→ **EXERCICE 1**:
Répondez aux questions suivantes à partir du texte sur la Chine et les marchés émergents :
(a) Depuis quel événement le cycle économique de la Chine s'est-il découplé de celui des autres pays ?
(b) Dans quelles régions la Chine est-elle le premier partenaire commercial de la quasi-totalité des pays ?
(c) Quelle part du PIB chilien représentent les exportations de cuivre ?
→ **EXERCICE 2**: Reproduisez fidèlement le passage du texte sur la Chine et les marchés émergents qui débute aux mots « Pour beaucoup d’économies » et se termine après les mots « à la Chine8. ».

→ **TEXTE DE L'EXERCICE**:
################
Pour beaucoup d’économies émergentes, les importations et les exportations vers et depuis l’Occident sont bien plus importantes que celles vers et depuis la Chine. En outre, depuis la pandémie de Covid, le cycle économique de la Chine s’est découplé de celui des autres pays, ce qui a rendu les bénéfices des entreprises moins sensibles à l’évolution des bénéfices et de l’activité économique chinoise. Mais si les investisseurs renoncent, totalement ou partiellement, à la Chine dans leur approche des marchés émergents, ils ne doivent pas oublier combien son économie est imbriquée dans l’économie mondiale et dans celles des marchés émergents. La Chine est aujourd’hui le premier partenaire commercial de la quasi-totalité des pays d’Asie, d’Amérique du Sud et d’Afrique. Au Chili, par exemple, les deux tiers des exportations de cuivre, qui représentent 15% du PIB, sont destinés à la Chine8.
################
→ **CONTENU DES DONNÉES**:
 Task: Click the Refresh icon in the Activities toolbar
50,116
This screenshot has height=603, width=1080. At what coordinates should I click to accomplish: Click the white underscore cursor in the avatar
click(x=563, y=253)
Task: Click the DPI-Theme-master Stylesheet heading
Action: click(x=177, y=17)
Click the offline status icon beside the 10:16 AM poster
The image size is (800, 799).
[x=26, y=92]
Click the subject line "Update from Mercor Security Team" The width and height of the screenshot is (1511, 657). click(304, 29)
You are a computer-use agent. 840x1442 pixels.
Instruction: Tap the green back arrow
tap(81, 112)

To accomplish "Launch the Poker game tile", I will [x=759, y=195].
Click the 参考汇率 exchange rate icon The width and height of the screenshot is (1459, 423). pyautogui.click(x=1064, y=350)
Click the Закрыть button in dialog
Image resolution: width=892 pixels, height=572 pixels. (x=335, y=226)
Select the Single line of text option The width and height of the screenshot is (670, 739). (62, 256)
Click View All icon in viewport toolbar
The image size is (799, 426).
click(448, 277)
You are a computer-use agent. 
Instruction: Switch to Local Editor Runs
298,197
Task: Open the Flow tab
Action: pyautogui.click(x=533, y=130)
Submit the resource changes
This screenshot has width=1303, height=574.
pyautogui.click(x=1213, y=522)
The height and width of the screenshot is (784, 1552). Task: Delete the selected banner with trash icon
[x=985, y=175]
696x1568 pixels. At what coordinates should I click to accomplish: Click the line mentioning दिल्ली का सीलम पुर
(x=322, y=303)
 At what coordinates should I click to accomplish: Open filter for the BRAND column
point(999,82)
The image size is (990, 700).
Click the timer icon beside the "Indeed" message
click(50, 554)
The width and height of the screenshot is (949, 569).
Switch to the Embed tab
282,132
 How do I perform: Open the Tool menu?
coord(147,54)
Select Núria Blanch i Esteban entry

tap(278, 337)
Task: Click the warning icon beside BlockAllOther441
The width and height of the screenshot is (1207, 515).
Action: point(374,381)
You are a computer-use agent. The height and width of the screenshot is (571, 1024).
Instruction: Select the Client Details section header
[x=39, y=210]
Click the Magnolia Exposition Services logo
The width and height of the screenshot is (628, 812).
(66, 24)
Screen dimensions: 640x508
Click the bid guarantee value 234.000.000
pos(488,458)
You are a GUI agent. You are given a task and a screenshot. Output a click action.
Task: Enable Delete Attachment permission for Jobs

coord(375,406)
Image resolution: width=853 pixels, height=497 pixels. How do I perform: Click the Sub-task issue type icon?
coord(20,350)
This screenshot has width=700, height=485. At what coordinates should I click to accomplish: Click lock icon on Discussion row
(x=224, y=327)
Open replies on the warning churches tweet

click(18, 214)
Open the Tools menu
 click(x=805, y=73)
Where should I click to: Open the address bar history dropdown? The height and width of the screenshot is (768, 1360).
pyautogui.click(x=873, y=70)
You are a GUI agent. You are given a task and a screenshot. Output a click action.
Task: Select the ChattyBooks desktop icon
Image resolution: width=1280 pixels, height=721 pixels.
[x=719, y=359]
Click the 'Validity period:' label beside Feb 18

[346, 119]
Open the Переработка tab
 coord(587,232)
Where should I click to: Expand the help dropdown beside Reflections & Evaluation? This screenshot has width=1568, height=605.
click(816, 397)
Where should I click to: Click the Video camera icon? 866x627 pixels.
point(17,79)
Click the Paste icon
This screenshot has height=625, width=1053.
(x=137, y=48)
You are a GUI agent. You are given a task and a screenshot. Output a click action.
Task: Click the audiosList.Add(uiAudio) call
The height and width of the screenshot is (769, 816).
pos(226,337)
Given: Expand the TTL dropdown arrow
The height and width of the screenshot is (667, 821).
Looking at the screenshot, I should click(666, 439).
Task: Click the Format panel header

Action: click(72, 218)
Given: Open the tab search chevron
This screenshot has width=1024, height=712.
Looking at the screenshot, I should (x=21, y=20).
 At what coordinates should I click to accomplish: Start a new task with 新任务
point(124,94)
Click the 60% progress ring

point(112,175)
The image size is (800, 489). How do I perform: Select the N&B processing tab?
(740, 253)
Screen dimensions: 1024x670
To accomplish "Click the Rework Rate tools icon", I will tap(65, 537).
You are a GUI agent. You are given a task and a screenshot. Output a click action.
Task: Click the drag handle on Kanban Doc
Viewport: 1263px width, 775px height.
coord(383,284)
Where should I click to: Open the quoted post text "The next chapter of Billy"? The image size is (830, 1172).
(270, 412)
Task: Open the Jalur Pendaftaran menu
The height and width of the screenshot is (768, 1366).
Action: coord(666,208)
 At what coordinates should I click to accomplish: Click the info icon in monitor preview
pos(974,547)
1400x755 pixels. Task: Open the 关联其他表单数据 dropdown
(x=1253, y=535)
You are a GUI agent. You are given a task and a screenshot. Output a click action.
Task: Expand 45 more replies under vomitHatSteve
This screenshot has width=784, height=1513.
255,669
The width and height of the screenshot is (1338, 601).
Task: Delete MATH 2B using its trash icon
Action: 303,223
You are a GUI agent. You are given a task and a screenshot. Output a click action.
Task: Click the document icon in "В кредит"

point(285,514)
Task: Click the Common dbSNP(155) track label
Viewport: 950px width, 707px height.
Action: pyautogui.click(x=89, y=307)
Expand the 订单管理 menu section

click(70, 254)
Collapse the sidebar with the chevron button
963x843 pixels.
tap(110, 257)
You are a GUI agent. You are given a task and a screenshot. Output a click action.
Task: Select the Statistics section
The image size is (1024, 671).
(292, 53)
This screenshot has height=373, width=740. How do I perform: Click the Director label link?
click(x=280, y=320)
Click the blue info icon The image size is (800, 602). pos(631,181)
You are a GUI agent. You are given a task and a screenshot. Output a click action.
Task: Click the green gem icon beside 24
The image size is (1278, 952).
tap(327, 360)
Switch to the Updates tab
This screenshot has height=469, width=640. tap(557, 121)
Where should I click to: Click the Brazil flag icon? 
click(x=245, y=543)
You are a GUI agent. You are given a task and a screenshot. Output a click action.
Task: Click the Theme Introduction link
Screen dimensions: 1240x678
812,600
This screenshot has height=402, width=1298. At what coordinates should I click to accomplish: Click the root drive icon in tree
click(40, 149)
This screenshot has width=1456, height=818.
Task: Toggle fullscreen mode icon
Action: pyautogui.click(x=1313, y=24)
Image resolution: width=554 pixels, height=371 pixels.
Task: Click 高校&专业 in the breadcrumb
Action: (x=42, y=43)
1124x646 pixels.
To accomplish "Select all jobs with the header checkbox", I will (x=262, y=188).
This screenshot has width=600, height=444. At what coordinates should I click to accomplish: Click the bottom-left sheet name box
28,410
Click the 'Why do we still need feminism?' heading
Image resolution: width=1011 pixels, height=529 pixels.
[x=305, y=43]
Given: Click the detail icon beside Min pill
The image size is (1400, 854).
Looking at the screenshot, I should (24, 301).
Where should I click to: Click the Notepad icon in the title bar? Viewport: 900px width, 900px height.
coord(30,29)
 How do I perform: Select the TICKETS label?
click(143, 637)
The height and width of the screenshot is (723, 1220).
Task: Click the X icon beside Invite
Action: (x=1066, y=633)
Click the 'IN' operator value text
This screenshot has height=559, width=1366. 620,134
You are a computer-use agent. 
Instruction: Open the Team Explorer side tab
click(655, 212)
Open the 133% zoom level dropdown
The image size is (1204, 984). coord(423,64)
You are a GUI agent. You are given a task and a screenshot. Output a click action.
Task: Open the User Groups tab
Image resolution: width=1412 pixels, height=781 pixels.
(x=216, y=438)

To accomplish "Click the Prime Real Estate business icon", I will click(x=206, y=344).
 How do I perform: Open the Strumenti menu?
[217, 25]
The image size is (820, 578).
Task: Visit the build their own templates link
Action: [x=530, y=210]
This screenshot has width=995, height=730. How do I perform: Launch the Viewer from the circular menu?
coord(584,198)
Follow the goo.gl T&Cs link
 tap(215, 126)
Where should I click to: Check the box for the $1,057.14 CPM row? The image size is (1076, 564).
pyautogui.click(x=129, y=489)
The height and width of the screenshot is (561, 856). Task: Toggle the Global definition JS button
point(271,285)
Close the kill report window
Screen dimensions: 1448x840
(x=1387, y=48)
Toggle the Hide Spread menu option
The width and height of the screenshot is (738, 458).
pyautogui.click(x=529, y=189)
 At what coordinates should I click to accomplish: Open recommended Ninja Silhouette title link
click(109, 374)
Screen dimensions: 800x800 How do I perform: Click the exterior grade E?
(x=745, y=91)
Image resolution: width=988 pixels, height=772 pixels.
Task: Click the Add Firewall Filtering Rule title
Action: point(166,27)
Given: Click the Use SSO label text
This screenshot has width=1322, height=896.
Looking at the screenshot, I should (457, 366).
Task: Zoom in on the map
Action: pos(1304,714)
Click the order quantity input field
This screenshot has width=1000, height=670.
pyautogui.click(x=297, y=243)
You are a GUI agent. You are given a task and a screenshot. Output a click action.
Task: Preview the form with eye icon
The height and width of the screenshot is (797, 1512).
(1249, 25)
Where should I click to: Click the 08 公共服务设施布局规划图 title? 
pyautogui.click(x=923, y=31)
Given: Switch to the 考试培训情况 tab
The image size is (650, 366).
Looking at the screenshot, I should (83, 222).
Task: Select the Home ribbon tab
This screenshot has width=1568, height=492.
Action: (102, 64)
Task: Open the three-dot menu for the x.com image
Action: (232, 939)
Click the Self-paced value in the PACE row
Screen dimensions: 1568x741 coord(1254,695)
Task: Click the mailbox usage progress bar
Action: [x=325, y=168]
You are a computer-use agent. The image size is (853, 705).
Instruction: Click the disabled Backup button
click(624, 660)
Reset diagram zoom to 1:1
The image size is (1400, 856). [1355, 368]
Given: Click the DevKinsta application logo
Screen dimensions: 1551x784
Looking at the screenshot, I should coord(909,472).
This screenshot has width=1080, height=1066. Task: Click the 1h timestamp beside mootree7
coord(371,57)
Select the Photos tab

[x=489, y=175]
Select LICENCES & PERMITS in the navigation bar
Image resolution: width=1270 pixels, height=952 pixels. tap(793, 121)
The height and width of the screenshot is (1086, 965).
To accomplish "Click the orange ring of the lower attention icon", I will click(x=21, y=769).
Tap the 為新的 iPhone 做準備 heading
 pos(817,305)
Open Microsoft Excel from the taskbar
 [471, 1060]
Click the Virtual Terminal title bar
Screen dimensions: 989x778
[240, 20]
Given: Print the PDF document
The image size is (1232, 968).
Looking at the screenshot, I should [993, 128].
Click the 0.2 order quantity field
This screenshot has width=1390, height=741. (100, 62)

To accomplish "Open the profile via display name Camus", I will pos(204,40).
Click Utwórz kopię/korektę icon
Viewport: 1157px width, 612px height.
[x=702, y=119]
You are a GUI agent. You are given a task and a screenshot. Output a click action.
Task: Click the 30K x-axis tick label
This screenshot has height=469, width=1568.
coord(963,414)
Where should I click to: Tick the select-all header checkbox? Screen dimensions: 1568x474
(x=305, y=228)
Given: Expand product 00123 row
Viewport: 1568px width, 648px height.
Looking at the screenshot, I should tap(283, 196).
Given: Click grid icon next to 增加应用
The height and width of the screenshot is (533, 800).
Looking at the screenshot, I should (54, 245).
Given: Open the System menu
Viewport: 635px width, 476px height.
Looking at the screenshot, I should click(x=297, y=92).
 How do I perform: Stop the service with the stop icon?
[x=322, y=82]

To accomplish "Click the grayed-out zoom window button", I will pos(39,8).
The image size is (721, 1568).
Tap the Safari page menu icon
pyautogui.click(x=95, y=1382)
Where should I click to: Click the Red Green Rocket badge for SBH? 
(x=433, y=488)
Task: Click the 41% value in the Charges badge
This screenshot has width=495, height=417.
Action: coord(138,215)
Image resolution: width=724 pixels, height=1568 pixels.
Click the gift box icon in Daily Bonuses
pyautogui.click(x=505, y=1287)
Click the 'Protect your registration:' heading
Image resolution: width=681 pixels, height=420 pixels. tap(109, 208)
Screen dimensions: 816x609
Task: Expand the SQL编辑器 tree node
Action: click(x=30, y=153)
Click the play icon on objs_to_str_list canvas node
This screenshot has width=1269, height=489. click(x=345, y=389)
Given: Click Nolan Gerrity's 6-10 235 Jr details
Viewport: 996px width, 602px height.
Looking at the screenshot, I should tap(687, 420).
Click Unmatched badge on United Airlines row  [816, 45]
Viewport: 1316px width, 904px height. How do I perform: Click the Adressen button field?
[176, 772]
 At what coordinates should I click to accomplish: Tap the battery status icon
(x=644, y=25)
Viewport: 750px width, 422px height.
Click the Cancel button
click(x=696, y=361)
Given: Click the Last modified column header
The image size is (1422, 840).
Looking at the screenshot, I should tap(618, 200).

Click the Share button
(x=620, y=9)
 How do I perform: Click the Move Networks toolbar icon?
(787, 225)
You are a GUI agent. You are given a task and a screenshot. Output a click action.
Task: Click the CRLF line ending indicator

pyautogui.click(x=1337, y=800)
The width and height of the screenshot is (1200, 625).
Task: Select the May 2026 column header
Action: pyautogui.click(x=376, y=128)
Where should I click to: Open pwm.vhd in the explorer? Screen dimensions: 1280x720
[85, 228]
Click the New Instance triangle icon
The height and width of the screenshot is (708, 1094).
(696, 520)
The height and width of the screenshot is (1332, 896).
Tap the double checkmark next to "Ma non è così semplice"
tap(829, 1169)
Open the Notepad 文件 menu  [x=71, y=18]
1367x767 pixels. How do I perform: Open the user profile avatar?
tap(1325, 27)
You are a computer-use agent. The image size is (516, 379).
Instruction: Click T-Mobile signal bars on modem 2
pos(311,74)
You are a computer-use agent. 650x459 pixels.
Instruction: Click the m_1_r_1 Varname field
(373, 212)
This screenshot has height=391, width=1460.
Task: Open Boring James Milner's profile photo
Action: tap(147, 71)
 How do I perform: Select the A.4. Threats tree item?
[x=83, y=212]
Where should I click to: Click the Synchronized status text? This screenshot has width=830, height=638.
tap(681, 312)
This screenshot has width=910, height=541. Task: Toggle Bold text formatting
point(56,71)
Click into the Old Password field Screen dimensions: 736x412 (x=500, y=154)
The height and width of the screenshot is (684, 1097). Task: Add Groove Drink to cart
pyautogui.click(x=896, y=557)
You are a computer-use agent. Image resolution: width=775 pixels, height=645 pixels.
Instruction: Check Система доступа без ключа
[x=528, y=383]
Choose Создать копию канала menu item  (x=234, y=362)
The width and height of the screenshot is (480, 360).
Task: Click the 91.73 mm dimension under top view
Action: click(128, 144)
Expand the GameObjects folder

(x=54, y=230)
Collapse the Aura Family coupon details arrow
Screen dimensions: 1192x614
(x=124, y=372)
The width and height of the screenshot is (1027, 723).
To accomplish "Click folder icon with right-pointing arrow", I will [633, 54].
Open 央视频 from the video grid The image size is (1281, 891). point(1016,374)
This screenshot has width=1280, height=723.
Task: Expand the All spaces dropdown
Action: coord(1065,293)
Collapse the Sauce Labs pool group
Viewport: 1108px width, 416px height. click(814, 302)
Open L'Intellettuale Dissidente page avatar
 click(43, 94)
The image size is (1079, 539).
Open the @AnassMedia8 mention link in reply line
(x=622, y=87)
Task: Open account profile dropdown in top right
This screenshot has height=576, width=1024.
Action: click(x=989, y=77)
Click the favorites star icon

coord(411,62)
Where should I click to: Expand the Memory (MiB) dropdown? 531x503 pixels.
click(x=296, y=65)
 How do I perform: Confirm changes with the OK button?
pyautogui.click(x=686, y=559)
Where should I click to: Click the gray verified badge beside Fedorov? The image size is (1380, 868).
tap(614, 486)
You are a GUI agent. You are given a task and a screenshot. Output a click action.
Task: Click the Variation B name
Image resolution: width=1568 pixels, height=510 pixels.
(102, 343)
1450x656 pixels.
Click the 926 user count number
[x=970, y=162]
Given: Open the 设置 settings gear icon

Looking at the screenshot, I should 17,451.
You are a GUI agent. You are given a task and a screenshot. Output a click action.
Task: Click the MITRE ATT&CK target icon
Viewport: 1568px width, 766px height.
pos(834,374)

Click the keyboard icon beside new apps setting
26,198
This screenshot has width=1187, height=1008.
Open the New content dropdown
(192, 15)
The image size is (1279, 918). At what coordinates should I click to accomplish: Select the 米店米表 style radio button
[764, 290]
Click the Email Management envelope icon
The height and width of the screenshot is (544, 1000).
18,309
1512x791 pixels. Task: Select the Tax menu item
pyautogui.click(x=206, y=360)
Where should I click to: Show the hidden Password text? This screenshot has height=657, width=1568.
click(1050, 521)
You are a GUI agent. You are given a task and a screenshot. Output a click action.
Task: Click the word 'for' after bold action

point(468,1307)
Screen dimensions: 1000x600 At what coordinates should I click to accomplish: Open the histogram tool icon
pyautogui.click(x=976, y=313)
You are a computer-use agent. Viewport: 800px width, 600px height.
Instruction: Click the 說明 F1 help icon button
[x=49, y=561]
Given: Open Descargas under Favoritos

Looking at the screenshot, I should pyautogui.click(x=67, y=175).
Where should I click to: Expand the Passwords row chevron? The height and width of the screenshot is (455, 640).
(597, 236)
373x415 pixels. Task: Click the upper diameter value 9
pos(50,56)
################
→ **CORRIGÉ 1**:
(a) Depuis la pandémie de Covid.
(b) En Asie, en Amérique du Sud et en Afrique.
(c) 15 % du PIB.

→ **CORRIGÉ 2**:
Pour beaucoup d’économies émergentes, les importations et les exportations vers et depuis l’Occident sont bien plus importantes que celles vers et depuis la Chine. En outre, depuis la pandémie de Covid, le cycle économique de la Chine s’est découplé de celui des autres pays, ce qui a rendu les bénéfices des entreprises moins sensibles à l’évolution des bénéfices et de l’activité économique chinoise. Mais si les investisseurs renoncent, totalement ou partiellement, à la Chine dans leur approche des marchés émergents, ils ne doivent pas oublier combien son économie est imbriquée dans l’économie mondiale et dans celles des marchés émergents. La Chine est aujourd’hui le premier partenaire commercial de la quasi-totalité des pays d’Asie, d’Amérique du Sud et d’Afrique. Au Chili, par exemple, les deux tiers des exportations de cuivre, qui représentent 15% du PIB, sont destinés à la Chine8.